**DATA FOR THIS TASK**.
··········

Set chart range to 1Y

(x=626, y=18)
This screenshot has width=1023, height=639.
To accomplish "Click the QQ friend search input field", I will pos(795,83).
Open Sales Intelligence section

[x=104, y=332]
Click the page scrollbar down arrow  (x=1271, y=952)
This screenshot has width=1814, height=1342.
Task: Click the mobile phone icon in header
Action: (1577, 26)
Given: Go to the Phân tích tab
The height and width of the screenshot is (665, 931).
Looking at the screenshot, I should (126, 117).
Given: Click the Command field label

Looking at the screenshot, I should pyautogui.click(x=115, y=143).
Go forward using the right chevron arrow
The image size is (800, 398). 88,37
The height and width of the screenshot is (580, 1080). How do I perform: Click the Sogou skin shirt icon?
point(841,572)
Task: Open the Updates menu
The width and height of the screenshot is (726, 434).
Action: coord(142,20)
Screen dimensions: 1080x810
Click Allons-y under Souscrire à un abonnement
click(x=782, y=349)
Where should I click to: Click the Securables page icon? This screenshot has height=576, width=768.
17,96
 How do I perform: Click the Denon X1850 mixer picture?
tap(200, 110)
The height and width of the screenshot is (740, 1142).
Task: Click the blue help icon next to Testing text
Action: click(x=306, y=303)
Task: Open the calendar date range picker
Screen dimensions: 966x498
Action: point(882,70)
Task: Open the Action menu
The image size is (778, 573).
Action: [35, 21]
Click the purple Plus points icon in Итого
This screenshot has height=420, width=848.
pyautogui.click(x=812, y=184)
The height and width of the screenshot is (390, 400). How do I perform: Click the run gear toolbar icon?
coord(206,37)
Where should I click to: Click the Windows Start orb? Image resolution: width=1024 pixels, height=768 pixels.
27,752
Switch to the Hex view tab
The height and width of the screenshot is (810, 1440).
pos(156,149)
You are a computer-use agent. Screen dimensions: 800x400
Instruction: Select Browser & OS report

··········

**WHAT YOU SHOULD DO**. The answer is the line with "Task: Open the calendar date range picker" plus every line after it to the last line of the entries above, copied exactly and with no other lines.

**FINISHED EXERCISE**.
Task: Open the calendar date range picker
Screen dimensions: 966x498
Action: point(882,70)
Task: Open the Action menu
The image size is (778, 573).
Action: [35, 21]
Click the purple Plus points icon in Итого
This screenshot has height=420, width=848.
pyautogui.click(x=812, y=184)
The height and width of the screenshot is (390, 400). How do I perform: Click the run gear toolbar icon?
coord(206,37)
Where should I click to: Click the Windows Start orb? Image resolution: width=1024 pixels, height=768 pixels.
27,752
Switch to the Hex view tab
The height and width of the screenshot is (810, 1440).
pos(156,149)
You are a computer-use agent. Screen dimensions: 800x400
Instruction: Select Browser & OS report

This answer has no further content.